**What the task asks**.
Repeat the entries below word for word, from the line containing "Open search filter sliders icon in header" through the line containing "tap(382, 452)", and give only that stretch.

**Raw records**.
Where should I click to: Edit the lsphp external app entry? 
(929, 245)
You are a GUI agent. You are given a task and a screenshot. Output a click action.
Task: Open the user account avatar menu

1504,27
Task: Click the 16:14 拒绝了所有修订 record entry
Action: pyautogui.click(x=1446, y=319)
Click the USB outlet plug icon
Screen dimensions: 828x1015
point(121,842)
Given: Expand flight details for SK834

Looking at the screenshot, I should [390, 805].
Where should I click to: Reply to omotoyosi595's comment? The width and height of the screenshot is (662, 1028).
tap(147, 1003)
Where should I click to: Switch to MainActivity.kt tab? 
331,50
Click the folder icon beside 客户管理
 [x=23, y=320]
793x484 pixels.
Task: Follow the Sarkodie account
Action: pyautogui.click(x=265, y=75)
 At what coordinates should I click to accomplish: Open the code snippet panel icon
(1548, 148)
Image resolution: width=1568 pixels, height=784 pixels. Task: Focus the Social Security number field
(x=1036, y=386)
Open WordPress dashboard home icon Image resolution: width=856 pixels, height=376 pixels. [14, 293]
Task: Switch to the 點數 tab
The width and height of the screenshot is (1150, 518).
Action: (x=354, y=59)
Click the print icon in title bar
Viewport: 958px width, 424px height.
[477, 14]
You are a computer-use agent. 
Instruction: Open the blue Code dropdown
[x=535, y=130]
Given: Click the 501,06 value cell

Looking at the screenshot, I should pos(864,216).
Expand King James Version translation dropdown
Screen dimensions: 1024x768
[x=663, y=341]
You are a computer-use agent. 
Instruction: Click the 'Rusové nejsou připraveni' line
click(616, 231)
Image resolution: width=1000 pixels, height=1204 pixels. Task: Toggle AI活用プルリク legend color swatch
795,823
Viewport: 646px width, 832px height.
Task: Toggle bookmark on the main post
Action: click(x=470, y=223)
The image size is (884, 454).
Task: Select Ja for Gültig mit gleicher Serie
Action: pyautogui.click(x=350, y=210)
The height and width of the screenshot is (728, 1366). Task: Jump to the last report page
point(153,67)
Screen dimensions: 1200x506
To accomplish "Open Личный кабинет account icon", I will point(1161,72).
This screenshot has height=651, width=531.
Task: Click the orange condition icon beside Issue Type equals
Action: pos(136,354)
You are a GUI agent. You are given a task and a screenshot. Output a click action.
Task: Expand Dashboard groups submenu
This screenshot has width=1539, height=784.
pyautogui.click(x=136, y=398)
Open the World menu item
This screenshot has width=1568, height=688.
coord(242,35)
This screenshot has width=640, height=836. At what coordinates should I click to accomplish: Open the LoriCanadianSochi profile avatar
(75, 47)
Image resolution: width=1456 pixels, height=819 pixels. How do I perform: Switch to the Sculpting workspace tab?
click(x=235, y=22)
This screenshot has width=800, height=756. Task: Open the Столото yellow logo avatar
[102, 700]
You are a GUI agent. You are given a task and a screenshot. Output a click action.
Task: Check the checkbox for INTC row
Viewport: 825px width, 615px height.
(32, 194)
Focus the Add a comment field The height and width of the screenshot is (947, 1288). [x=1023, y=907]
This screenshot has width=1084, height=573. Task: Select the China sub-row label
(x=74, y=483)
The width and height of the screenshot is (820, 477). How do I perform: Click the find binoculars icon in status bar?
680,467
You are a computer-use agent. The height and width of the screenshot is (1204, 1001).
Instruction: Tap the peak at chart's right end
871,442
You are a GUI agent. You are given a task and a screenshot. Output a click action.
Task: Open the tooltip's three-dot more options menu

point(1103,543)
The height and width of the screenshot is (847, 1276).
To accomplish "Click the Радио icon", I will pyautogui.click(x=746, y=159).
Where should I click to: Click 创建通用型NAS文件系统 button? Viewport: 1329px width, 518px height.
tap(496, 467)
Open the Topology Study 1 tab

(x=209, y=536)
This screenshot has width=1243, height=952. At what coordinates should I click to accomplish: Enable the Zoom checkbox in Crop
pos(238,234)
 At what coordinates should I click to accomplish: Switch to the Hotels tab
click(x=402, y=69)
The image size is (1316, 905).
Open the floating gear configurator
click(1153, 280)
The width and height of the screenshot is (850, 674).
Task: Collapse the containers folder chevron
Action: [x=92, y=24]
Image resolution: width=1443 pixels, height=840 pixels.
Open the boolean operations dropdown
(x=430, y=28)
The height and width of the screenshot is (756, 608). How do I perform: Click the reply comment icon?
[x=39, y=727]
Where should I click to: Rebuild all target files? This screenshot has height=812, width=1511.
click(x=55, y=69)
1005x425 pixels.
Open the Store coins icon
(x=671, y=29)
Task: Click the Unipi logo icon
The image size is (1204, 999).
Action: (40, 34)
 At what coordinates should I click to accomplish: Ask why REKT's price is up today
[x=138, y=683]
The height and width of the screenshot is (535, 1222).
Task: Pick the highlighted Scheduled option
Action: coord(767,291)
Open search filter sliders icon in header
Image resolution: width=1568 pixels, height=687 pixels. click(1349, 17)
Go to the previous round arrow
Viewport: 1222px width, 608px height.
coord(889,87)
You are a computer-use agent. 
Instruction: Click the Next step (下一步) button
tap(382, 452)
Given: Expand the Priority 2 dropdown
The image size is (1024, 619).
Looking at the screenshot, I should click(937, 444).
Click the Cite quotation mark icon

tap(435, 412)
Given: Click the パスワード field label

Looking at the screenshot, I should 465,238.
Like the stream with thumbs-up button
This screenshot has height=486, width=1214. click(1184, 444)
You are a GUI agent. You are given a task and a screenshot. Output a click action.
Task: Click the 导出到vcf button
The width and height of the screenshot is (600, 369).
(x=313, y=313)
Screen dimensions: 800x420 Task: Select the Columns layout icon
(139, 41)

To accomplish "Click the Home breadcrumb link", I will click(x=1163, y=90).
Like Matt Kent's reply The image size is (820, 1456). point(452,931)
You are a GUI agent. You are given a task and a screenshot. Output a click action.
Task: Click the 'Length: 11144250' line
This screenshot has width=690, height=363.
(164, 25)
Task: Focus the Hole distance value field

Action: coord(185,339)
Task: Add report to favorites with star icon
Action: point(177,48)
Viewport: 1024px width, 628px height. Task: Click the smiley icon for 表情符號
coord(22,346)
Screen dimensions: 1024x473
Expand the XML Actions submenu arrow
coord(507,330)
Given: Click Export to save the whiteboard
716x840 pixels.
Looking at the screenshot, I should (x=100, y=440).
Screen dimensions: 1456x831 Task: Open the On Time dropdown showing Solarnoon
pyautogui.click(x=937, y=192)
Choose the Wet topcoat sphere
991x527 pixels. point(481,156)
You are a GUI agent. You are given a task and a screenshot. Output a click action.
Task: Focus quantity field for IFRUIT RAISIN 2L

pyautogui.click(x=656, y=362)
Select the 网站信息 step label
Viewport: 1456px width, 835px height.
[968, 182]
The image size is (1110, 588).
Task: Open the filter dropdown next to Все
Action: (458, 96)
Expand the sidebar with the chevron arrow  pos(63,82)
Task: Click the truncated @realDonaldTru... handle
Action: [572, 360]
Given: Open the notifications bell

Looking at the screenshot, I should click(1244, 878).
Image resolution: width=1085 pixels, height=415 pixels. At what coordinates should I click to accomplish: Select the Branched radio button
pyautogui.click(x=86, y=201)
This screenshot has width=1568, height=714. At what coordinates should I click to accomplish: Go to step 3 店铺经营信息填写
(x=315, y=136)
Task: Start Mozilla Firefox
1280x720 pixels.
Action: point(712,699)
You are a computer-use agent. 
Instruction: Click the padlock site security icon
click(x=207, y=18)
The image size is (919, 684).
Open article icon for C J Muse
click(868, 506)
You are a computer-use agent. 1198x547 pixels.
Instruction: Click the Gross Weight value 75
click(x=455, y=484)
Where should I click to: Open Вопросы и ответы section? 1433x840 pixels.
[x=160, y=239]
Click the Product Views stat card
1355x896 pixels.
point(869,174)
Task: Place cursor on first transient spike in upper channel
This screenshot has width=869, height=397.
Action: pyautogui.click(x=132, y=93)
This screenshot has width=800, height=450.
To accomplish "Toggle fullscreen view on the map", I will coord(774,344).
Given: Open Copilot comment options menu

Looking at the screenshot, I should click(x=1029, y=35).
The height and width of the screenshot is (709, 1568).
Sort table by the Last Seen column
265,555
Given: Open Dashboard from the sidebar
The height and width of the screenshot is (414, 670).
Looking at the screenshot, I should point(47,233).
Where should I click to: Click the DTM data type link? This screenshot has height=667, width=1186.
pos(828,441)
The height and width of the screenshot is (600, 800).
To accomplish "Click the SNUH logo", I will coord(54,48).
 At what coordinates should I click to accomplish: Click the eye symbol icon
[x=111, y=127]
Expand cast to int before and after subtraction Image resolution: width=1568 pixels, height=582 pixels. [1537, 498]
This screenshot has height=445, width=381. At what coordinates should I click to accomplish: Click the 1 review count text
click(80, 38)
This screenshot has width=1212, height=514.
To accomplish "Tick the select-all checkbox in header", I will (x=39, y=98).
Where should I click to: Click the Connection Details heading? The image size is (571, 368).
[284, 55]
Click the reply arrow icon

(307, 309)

**Exercise response**.
Open search filter sliders icon in header
Image resolution: width=1568 pixels, height=687 pixels. click(1349, 17)
Go to the previous round arrow
Viewport: 1222px width, 608px height.
coord(889,87)
You are a computer-use agent. 
Instruction: Click the Next step (下一步) button
tap(382, 452)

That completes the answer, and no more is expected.